READING PASSAGE:
----
By Jan Wolfe
(Reuters) – U.S. appeals court judges appear divided over whether to allow a research center affiliated with MIT and Harvard to keep patents potentially worth billions of dollars on a groundbreaking gene editing technology known as CRISPR.
Patents on the technology that could revolutionize treatment of genetic diseases and crop engineering are held by the Broad Institute, which was challenged in court by a rival team associated with the University of California at Berkeley and University of Vienna in Austria.
Their lawyers argued at a hearing on Monday in the U.S. Court of Appeals for the Federal Circuit in Washington that the Broad Institute’s contributions were obvious and that an administrative court decision allowing Broad’s patents to stand should be reversed.
One of the three judges hearing the case said she will likely side with Broad and affirm the administrative court, the Patent Trial and Appeal Board (PTAB). The two others judges did not say how they would rule.
The court did not say when it would publish a decision.
----
STORED DATA:
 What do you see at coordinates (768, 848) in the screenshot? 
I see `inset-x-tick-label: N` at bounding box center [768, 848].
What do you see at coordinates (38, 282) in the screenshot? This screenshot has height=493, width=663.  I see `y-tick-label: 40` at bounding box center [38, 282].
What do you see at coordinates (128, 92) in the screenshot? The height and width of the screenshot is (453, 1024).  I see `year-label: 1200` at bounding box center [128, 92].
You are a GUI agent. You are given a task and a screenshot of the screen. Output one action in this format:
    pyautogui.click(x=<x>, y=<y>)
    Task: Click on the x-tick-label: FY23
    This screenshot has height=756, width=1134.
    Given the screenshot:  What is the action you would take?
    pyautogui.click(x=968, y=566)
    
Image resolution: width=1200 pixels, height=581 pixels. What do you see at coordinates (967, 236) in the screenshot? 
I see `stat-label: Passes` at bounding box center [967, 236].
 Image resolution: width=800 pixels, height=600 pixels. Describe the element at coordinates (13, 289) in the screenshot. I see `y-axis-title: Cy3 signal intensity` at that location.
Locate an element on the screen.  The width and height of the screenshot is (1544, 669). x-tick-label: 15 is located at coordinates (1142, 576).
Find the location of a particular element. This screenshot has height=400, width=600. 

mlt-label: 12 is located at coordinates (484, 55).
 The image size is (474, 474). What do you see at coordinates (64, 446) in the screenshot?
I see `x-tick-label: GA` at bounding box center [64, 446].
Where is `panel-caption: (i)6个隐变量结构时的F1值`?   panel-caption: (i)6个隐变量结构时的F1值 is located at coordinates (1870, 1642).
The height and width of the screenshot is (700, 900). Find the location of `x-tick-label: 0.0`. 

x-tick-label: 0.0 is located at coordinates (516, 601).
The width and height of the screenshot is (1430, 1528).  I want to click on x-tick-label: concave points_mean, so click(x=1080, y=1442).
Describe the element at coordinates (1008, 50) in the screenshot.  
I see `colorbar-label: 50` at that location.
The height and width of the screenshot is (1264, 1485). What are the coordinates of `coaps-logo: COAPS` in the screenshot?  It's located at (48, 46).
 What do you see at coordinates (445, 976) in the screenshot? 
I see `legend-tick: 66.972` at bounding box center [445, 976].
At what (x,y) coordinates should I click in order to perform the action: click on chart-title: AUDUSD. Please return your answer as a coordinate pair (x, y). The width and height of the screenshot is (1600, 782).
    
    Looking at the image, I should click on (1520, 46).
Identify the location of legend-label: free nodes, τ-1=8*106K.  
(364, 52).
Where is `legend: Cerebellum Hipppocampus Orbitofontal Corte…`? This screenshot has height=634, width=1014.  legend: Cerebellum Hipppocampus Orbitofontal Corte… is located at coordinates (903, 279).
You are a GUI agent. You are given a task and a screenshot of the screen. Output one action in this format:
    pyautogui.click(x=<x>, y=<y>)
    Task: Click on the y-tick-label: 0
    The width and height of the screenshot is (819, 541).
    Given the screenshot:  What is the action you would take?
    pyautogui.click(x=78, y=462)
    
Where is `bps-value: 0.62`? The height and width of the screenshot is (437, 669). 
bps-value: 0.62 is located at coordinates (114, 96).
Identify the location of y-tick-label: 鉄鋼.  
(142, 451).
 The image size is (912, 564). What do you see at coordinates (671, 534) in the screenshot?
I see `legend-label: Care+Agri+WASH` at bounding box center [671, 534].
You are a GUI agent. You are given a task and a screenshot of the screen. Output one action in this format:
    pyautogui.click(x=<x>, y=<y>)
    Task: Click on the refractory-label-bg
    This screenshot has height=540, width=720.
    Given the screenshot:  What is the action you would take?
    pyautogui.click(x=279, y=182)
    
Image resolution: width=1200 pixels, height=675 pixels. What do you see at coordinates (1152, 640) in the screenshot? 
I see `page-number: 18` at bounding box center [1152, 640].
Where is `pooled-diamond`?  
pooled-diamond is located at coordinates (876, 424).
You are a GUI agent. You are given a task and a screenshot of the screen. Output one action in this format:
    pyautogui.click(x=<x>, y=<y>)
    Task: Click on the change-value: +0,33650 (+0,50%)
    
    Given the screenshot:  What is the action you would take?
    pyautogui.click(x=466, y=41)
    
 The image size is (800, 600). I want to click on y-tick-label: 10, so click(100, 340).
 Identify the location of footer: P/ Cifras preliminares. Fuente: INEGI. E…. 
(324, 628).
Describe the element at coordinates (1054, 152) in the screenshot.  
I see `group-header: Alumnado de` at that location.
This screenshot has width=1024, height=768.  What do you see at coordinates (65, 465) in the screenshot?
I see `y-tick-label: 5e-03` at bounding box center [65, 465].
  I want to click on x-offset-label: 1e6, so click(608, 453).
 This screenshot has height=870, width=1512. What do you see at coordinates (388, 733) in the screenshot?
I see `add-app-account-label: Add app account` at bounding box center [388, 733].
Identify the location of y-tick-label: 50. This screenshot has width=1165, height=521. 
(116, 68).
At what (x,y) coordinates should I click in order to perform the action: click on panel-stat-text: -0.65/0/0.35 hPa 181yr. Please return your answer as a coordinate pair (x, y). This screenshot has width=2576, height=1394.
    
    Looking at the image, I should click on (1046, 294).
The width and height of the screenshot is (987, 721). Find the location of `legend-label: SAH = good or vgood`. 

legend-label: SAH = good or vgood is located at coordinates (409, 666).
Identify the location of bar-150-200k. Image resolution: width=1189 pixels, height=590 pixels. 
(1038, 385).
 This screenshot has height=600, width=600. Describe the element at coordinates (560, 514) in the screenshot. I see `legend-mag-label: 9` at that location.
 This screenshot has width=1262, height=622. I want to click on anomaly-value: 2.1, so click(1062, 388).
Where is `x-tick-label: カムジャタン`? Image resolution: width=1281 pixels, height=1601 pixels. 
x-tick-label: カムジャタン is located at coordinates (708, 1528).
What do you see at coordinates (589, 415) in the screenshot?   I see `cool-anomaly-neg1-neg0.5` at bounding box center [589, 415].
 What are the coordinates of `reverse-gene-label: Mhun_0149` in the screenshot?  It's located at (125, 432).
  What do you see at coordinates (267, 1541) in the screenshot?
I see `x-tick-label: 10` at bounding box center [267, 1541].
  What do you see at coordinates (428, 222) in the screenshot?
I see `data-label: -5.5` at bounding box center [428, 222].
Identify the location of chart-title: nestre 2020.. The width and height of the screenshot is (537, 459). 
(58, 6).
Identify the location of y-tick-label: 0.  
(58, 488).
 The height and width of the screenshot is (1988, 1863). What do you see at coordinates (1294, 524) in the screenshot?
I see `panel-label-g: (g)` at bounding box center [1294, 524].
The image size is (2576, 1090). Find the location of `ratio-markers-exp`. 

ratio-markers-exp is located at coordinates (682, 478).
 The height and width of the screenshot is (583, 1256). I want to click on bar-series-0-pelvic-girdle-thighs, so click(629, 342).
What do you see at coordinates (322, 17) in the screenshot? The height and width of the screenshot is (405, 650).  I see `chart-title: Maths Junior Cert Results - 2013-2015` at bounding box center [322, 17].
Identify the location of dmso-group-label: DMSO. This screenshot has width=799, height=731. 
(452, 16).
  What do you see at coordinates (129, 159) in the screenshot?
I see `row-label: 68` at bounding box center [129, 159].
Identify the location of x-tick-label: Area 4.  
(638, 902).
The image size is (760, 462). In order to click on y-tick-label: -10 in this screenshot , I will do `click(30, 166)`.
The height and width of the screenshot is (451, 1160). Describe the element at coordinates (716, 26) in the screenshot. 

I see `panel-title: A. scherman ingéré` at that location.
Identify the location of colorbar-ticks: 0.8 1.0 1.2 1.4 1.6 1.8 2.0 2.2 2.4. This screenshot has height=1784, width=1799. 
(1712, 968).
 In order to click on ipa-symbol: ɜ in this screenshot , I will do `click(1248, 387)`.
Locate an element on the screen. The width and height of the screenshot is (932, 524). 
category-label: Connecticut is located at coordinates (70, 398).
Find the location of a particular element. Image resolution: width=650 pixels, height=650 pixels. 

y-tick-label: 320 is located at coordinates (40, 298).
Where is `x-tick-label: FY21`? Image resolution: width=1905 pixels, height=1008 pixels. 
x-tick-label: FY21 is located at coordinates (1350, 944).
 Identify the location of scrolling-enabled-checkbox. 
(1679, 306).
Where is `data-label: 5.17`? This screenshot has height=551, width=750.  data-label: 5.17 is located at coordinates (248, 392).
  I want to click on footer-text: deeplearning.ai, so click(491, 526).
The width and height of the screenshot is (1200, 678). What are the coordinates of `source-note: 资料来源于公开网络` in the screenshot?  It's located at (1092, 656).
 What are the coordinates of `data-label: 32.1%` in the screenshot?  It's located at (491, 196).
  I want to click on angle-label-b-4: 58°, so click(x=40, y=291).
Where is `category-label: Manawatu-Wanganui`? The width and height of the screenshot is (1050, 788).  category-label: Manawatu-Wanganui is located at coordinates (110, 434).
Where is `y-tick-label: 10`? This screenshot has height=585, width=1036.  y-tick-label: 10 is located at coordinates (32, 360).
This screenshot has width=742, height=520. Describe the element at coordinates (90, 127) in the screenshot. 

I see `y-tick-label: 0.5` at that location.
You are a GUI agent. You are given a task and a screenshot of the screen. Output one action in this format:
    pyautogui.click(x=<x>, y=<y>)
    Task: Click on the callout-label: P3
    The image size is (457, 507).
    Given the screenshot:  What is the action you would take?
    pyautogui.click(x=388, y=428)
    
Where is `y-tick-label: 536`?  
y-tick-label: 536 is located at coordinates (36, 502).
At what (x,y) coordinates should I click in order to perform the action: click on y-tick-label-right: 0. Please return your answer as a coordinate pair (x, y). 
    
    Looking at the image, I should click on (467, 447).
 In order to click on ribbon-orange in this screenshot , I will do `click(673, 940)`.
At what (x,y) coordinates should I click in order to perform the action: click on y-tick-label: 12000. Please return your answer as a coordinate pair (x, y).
----
YOUR TASK:
Extend the news report on the CRISPR patent appeal, starting right after its final sentence.

RESPONSE TO THE TASK:
“Based on the oral arguments today, we are even more confident the Federal Circuit will affirm the PTAB’s judgment and recognize the contribution of Broad, MIT and Harvard in developing this transformative technology,” Broad said in a statement.
Berkeley said in a statement that “based on the questioning today, we are optimistic that the court has serious doubts about several aspects of the PTAB’s decision.”
In 2012, researchers at Berkeley and Vienna jointly applied for the first CRISPR patent.
A team at Broad applied for a patent months later, opting for a fast-track review process. It became the first to obtain a CRISPR patent in 2014, and has since obtained additional patents.
In 2015, Berkeley and Vienna petitioned PTAB to launch a so-called interference proceeding, claiming the Broad patents covered the same invention as their earlier application.
Broad countered that its patent represented the real breakthrough because it described the use of CRISPR in so-called eukaryotic cells, which include plant and animal cells.
PTAB said in a February 2017 decision that there was “no interference” between Berkeley and Vienna’s application and Broad’s patents, meaning both can be granted.
That decision has created confusion over which institutions are entitled to royalties for commercial applications of CRISPR in the biotechnology and agriculture industries.
Donald Verrilli, a lawyer for Berkeley, said at Monday’s hearing that Broad simply used conventional techniques to build upon on Berkeley’s research in obvious ways.
Raymond Nimrod, a lawyer for Broad, said statements by Berkeley’s own researchers contradict that argument.